**EXERCISE DIRECTIONS:**
Note how many lines in the entries below contain the string "Leafs", and answer with that number and no other text.

**RECORDS TO PROCESS:**
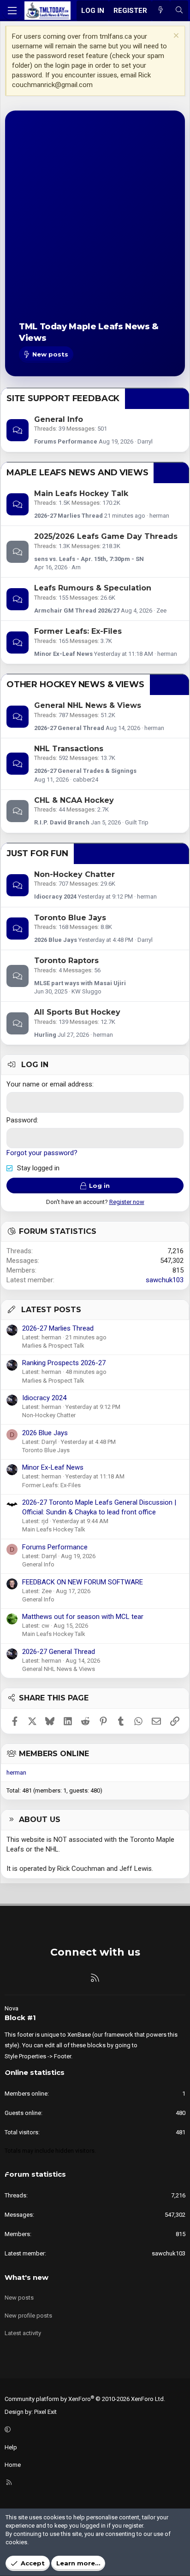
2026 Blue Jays (55, 939)
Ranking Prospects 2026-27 (64, 1363)
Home (13, 2464)
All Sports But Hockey (77, 1012)
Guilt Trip (136, 822)
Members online (54, 1753)
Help (11, 2447)
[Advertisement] (95, 224)
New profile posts (28, 2315)
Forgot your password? (41, 1153)
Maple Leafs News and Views (77, 472)
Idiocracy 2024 (55, 896)
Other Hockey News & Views (75, 684)
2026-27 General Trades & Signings (85, 770)
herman (159, 515)
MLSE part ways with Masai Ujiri (80, 983)
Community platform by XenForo (85, 2398)
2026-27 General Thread (69, 727)
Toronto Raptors (66, 960)
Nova (11, 2008)
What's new (26, 2277)
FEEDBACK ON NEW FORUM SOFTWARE (82, 1582)
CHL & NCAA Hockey (74, 800)
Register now (126, 1201)
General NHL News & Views (87, 705)
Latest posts (51, 1309)
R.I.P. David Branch (61, 822)
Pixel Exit (45, 2411)
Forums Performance (65, 441)
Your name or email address (49, 1084)
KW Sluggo (86, 991)
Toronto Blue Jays (70, 917)
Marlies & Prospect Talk (53, 1345)
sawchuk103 (165, 1280)
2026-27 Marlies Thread (68, 515)
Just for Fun (37, 853)
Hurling (45, 1034)
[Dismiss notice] (175, 36)
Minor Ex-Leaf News (63, 653)
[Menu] (12, 10)
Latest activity (23, 2333)
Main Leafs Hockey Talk (81, 493)
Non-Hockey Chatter (74, 874)
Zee (161, 610)
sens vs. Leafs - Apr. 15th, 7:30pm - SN (89, 558)
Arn (76, 567)
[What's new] (161, 10)
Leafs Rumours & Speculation (92, 588)
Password (21, 1120)
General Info (58, 419)
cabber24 (85, 779)
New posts (19, 2297)
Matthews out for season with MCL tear (82, 1616)
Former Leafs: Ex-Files (78, 631)
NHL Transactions (68, 748)
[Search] (179, 10)
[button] (94, 2429)
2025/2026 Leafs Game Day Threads (106, 536)
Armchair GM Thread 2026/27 (76, 610)
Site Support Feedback (62, 398)
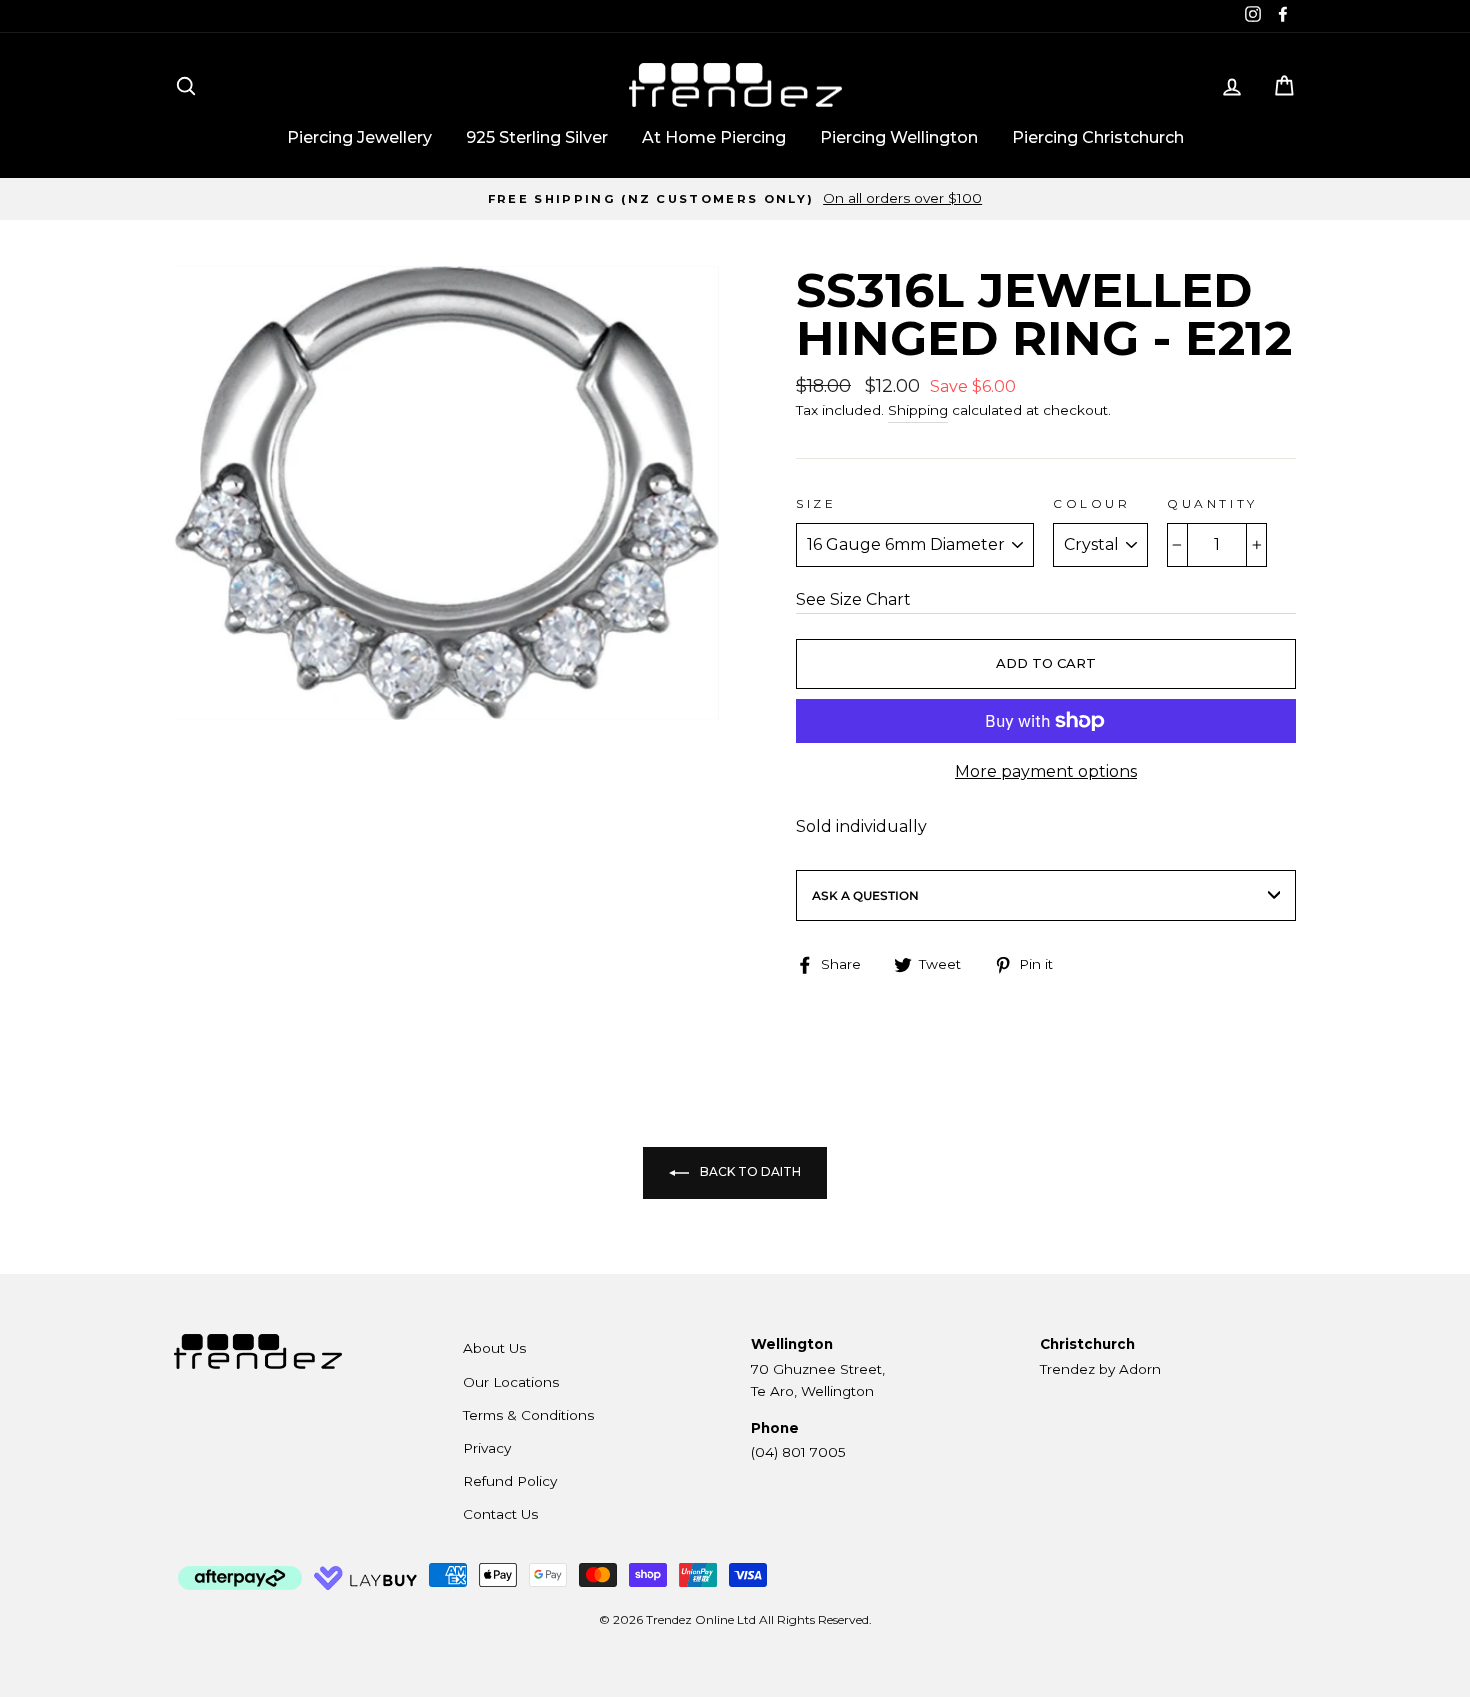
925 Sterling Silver (537, 137)
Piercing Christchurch (1098, 137)
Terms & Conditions (528, 1415)
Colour (1092, 503)
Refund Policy (510, 1481)
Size (816, 503)
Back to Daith (749, 1172)
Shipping (918, 410)
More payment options (1046, 771)
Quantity (1212, 503)
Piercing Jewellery (359, 137)
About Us (494, 1348)
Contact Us (500, 1514)
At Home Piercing (714, 137)
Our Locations (511, 1382)
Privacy (487, 1448)
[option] (735, 199)
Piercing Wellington (899, 137)
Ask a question (865, 895)
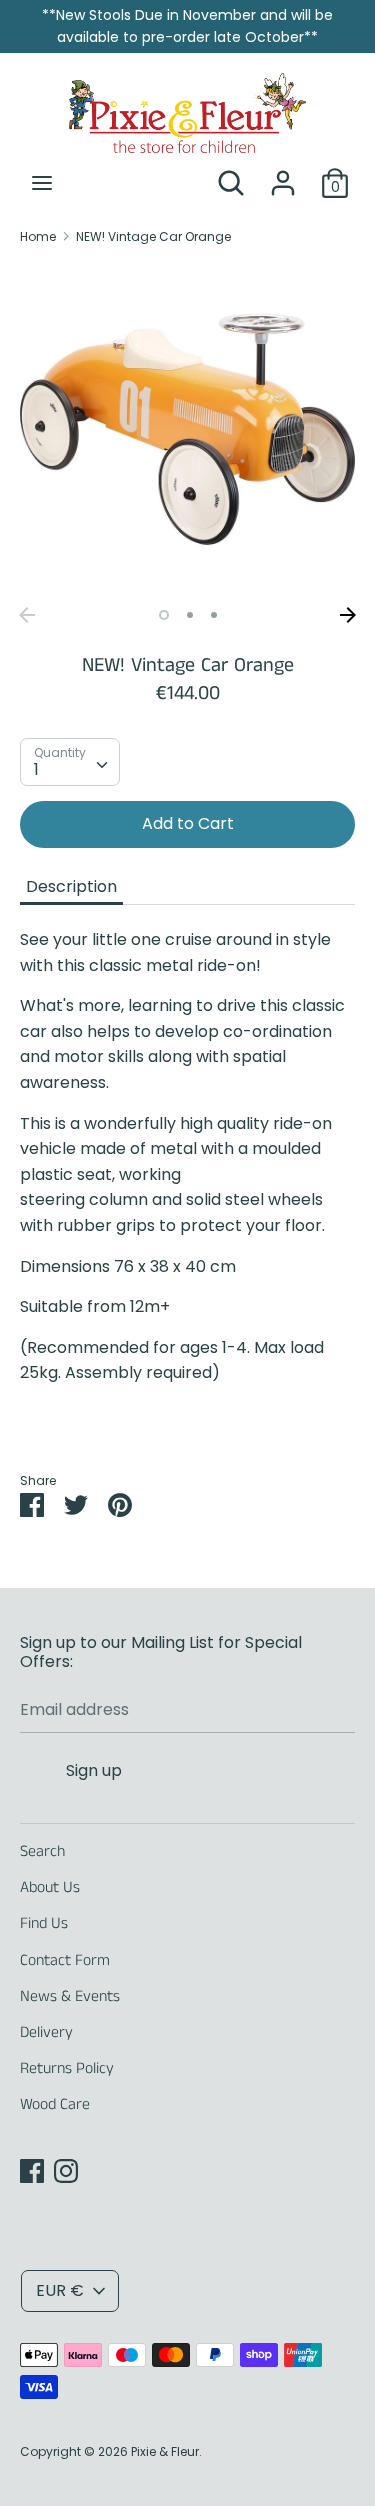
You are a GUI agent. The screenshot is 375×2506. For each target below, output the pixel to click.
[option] (187, 429)
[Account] (283, 175)
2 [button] (190, 615)
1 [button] (164, 615)
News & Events (70, 1996)
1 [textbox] (36, 769)
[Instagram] (66, 2170)
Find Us (44, 1923)
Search (42, 1851)
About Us (50, 1887)
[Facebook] (32, 2170)
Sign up (94, 1770)
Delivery (46, 2032)
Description (71, 886)
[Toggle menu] (42, 183)
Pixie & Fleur (165, 2451)
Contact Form (65, 1960)
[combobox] (70, 762)
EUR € (60, 2290)
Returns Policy (67, 2068)
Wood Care (55, 2104)
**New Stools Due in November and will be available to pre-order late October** (187, 26)
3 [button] (214, 615)
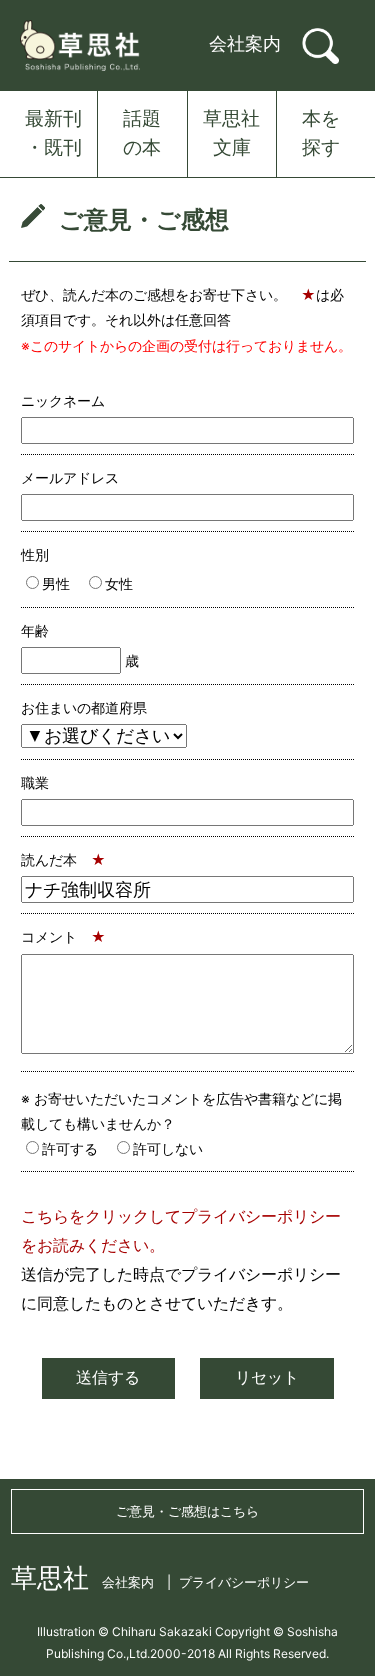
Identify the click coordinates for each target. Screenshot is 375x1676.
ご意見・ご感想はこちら (187, 1511)
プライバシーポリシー (244, 1582)
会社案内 (245, 43)
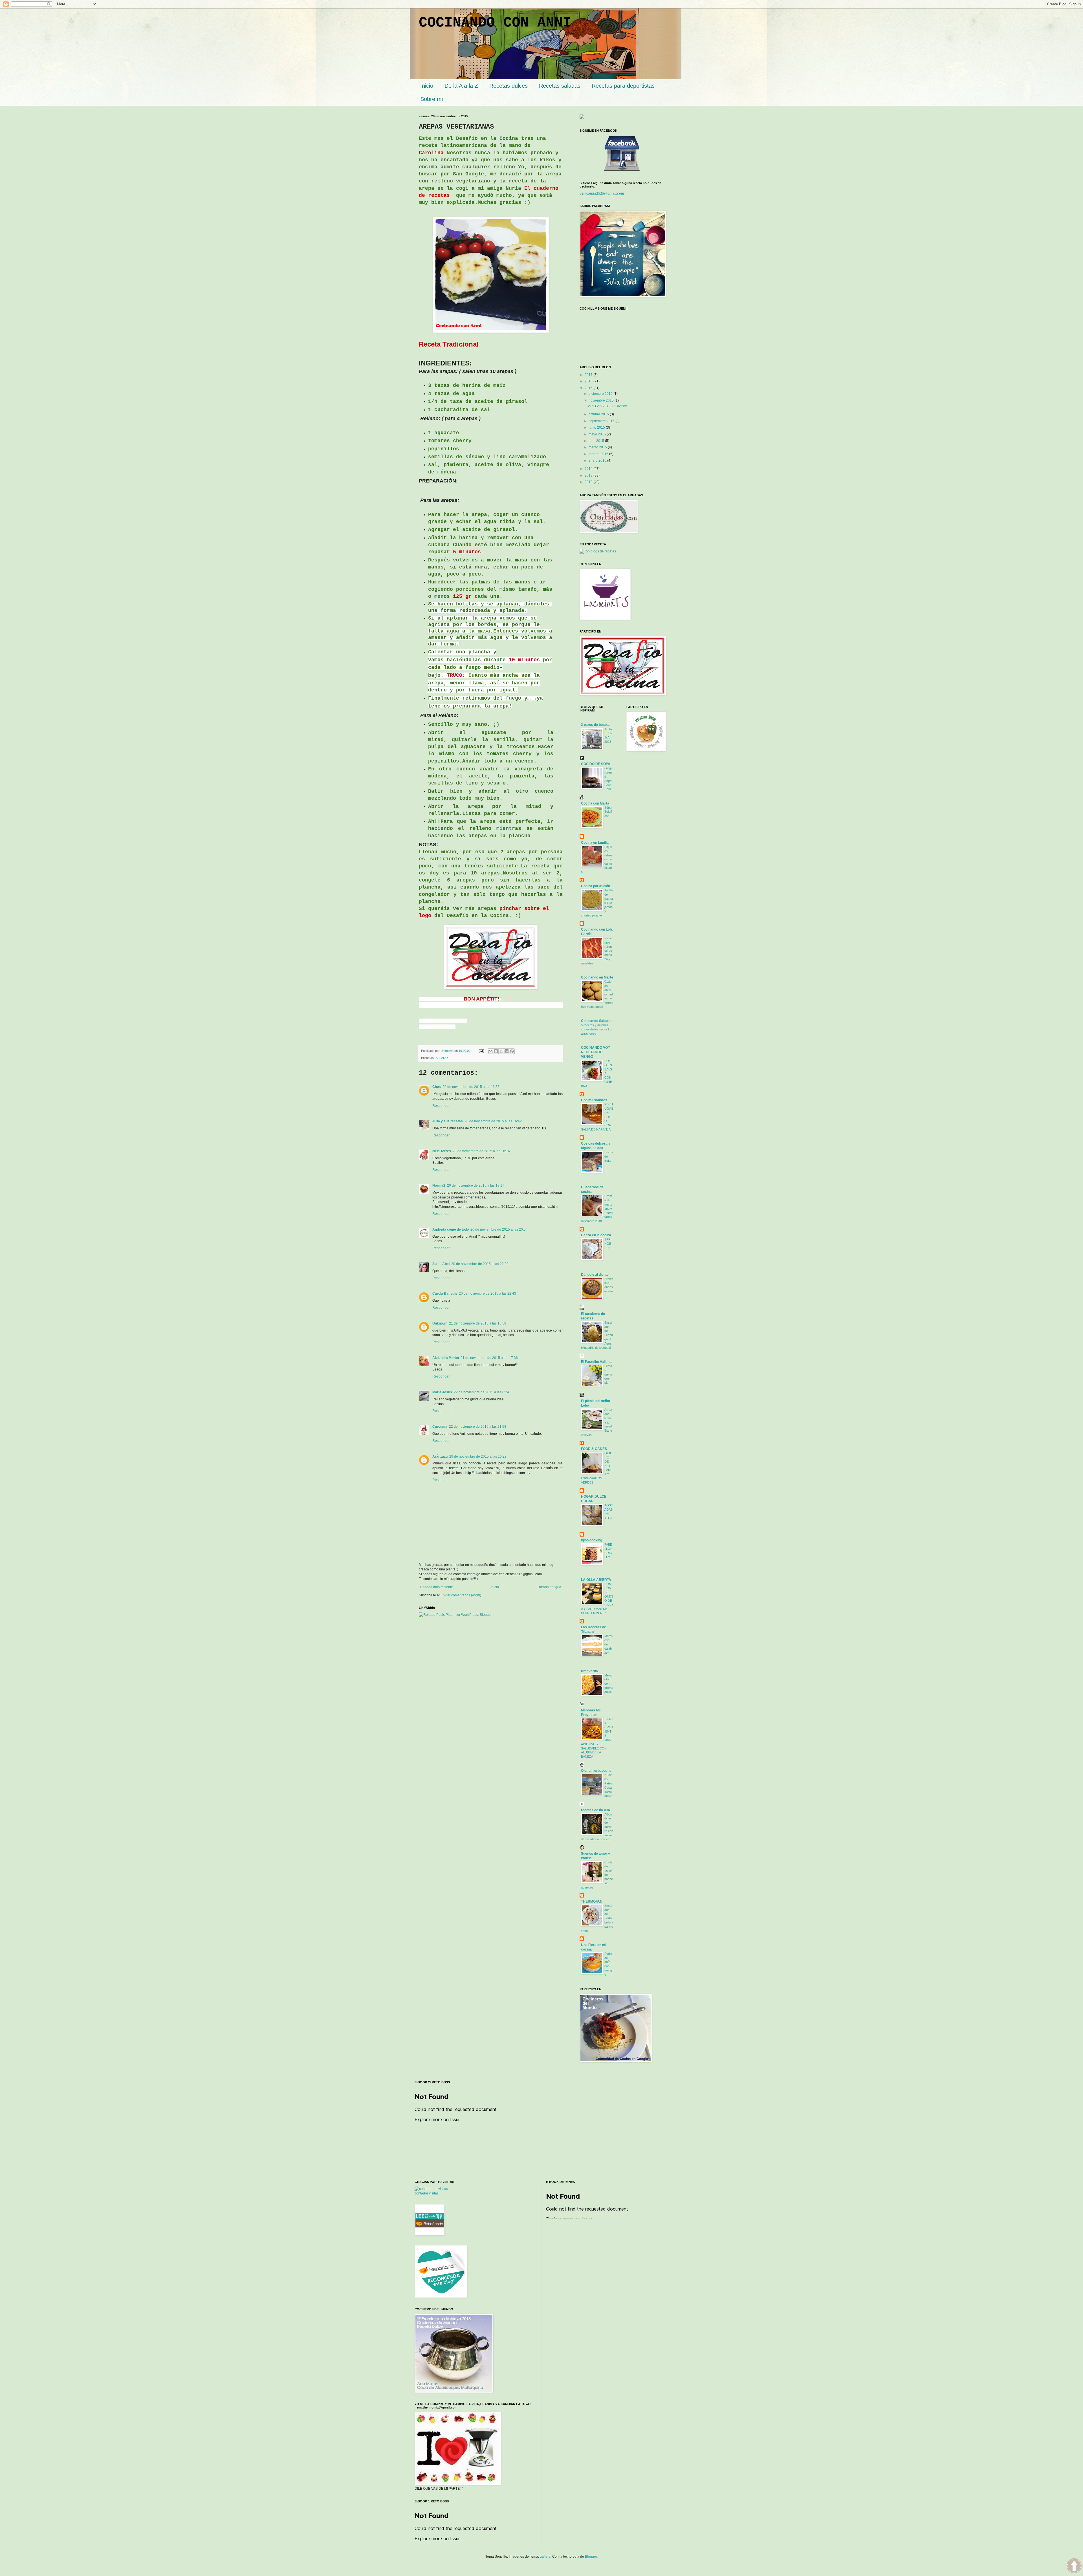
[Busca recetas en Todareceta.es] (598, 551)
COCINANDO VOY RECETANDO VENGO (595, 1052)
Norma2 (438, 1185)
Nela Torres (441, 1151)
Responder (441, 1106)
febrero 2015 (599, 454)
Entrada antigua (549, 1587)
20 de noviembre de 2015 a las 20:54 (499, 1229)
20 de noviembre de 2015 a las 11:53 (471, 1087)
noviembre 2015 (602, 400)
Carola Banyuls (444, 1293)
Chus (436, 1087)
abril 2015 (597, 441)
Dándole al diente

**WRITTEN ANSWER:**
6